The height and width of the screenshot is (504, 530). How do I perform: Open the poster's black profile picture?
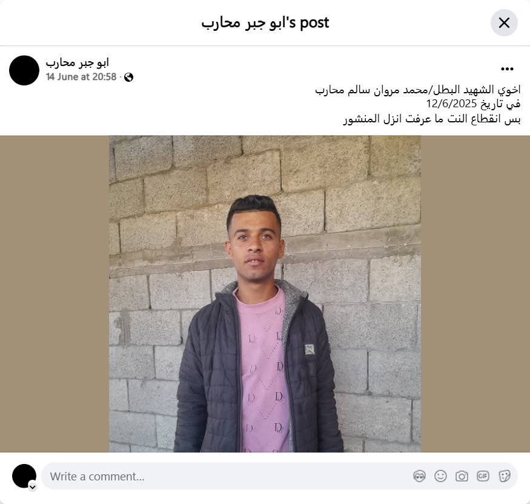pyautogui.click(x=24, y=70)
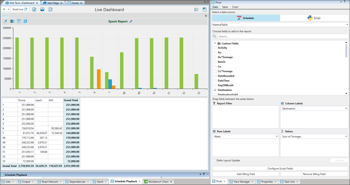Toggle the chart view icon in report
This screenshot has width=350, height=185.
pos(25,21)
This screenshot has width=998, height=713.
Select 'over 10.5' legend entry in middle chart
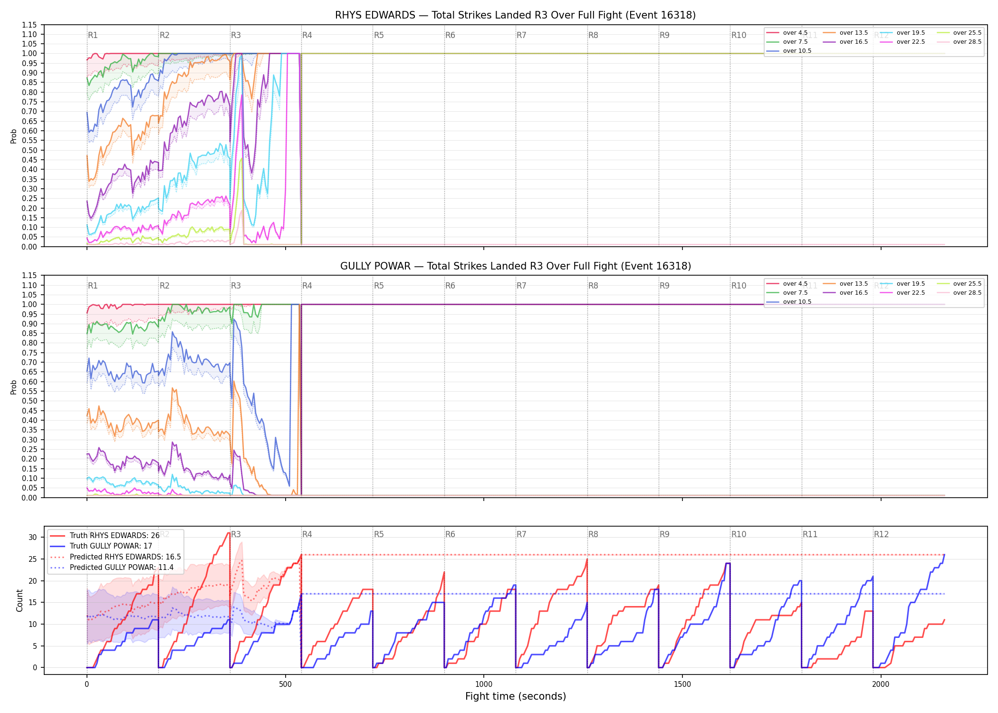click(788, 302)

====

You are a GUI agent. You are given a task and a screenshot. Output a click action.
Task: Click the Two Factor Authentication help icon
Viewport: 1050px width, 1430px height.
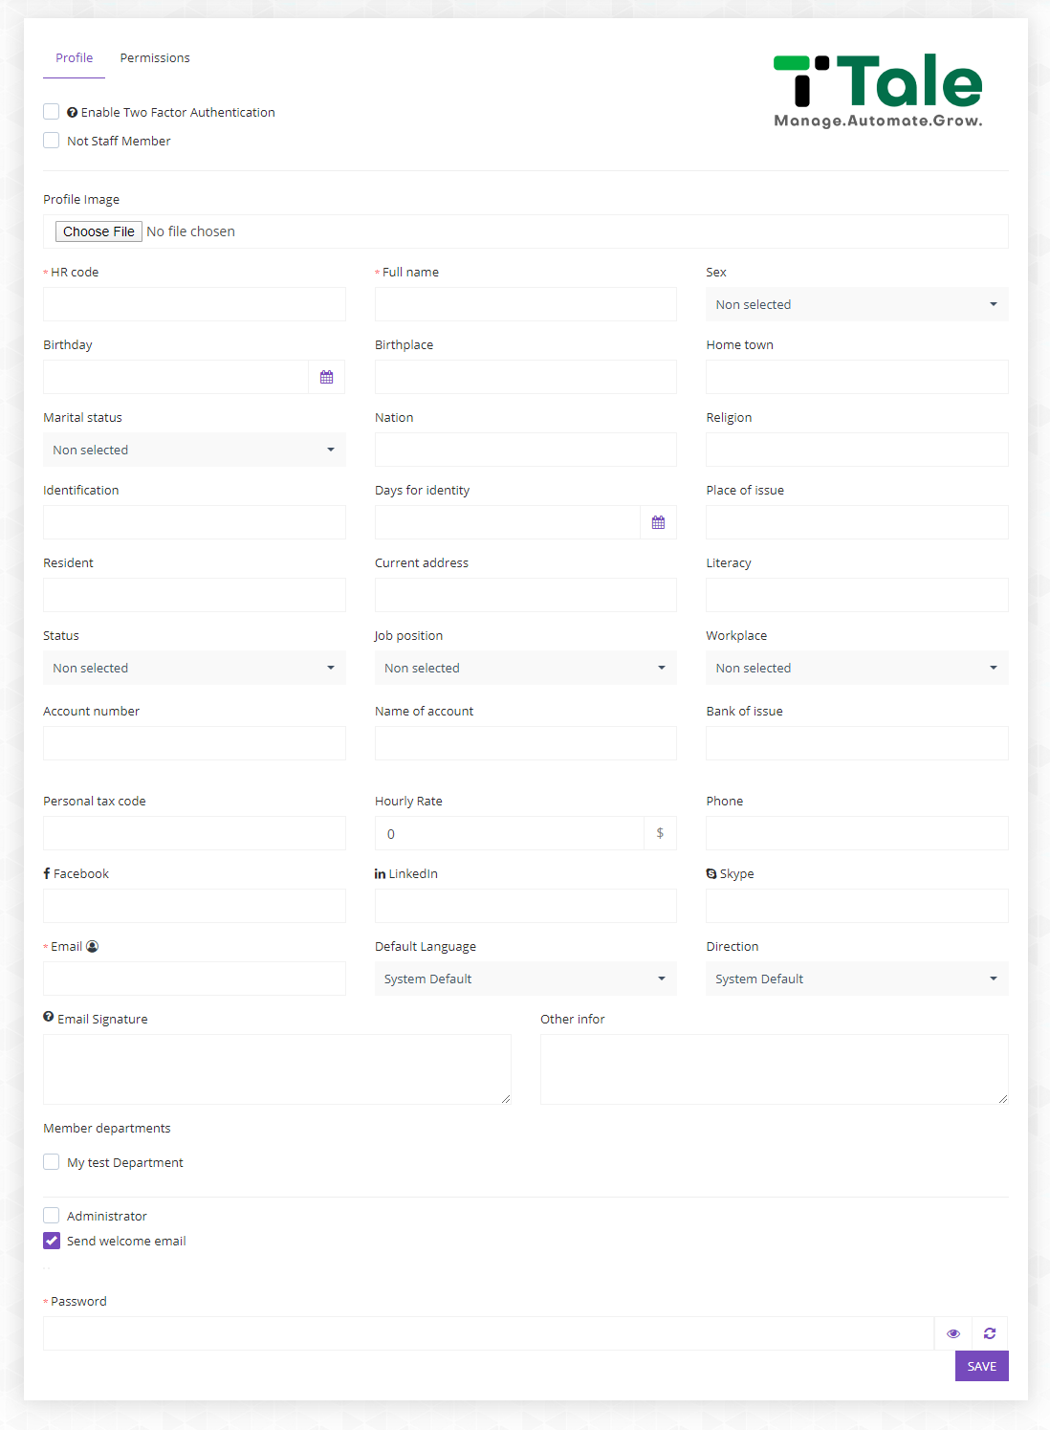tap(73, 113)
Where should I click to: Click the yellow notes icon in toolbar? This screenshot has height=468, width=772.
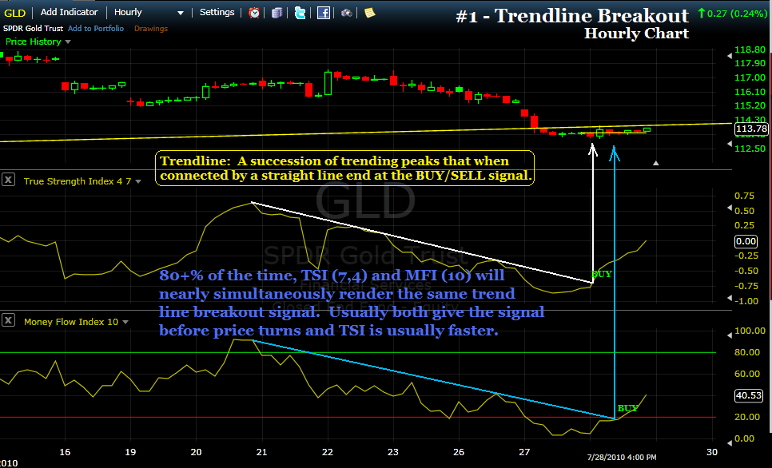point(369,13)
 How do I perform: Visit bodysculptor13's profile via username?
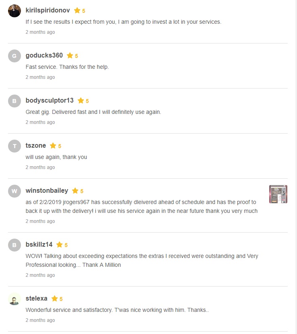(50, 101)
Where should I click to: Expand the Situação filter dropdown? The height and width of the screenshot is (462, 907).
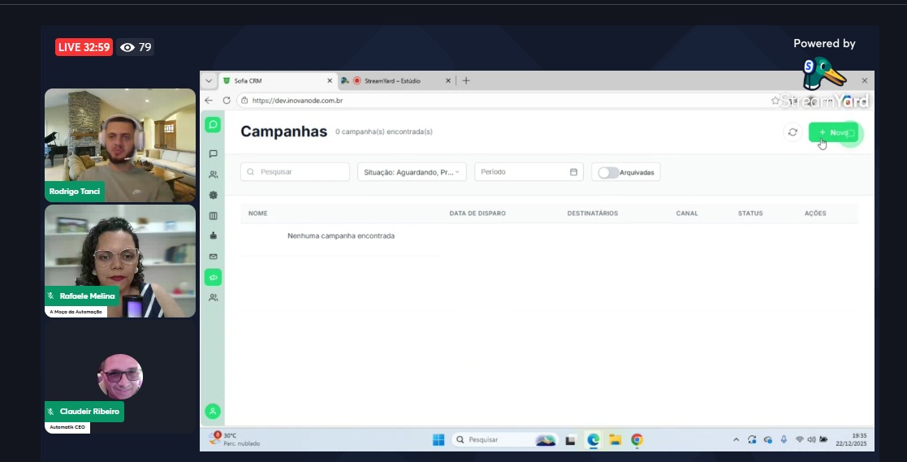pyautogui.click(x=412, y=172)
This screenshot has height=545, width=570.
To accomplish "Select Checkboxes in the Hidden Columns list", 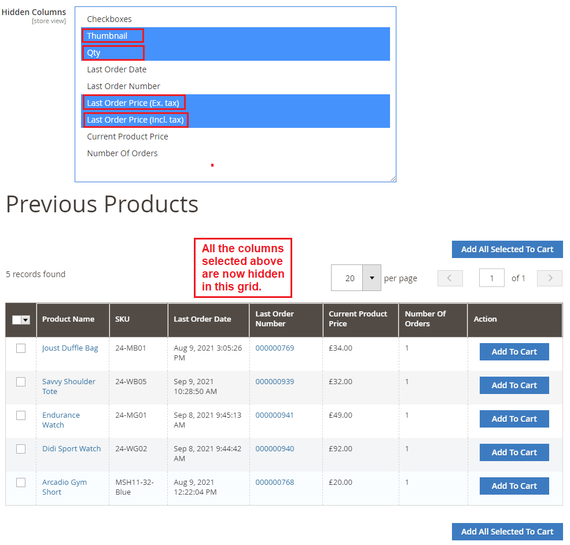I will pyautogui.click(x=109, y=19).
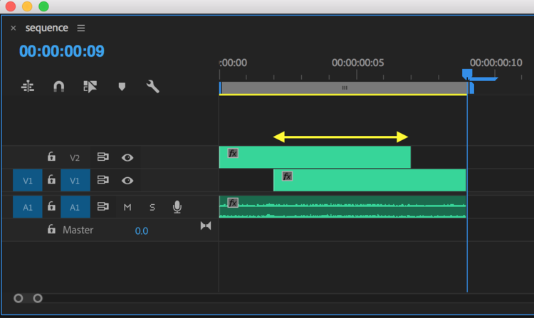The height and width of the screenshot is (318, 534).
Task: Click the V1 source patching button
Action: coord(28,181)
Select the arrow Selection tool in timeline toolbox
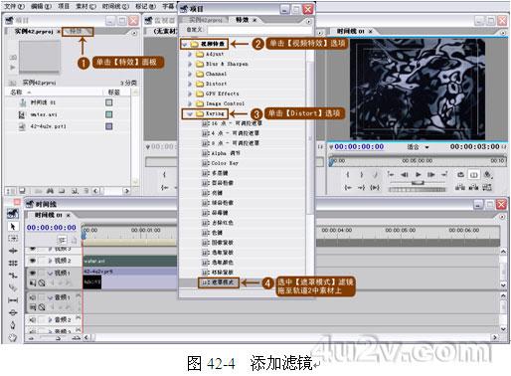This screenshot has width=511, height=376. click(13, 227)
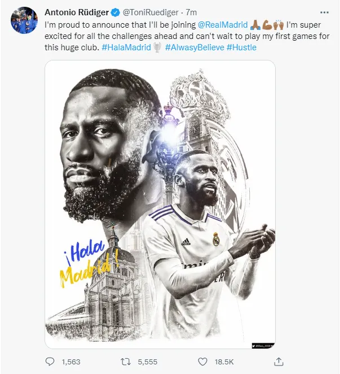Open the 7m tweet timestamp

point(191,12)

====

* _WHAT THE TASK ASKS_
Output exactly the stretch of the listing that begins at the line containing "The height and width of the screenshot is (504, 530)." and ends at the line containing "This screenshot has width=998, height=713.", both kept. Omit pictures and everything else.

* _ANSWER BELOW_
The height and width of the screenshot is (504, 530). How do I perform: Open the poster's black profile picture?
pyautogui.click(x=24, y=70)
Toggle the chart view icon in report
This screenshot has width=350, height=185.
pos(25,21)
This screenshot has width=998, height=713.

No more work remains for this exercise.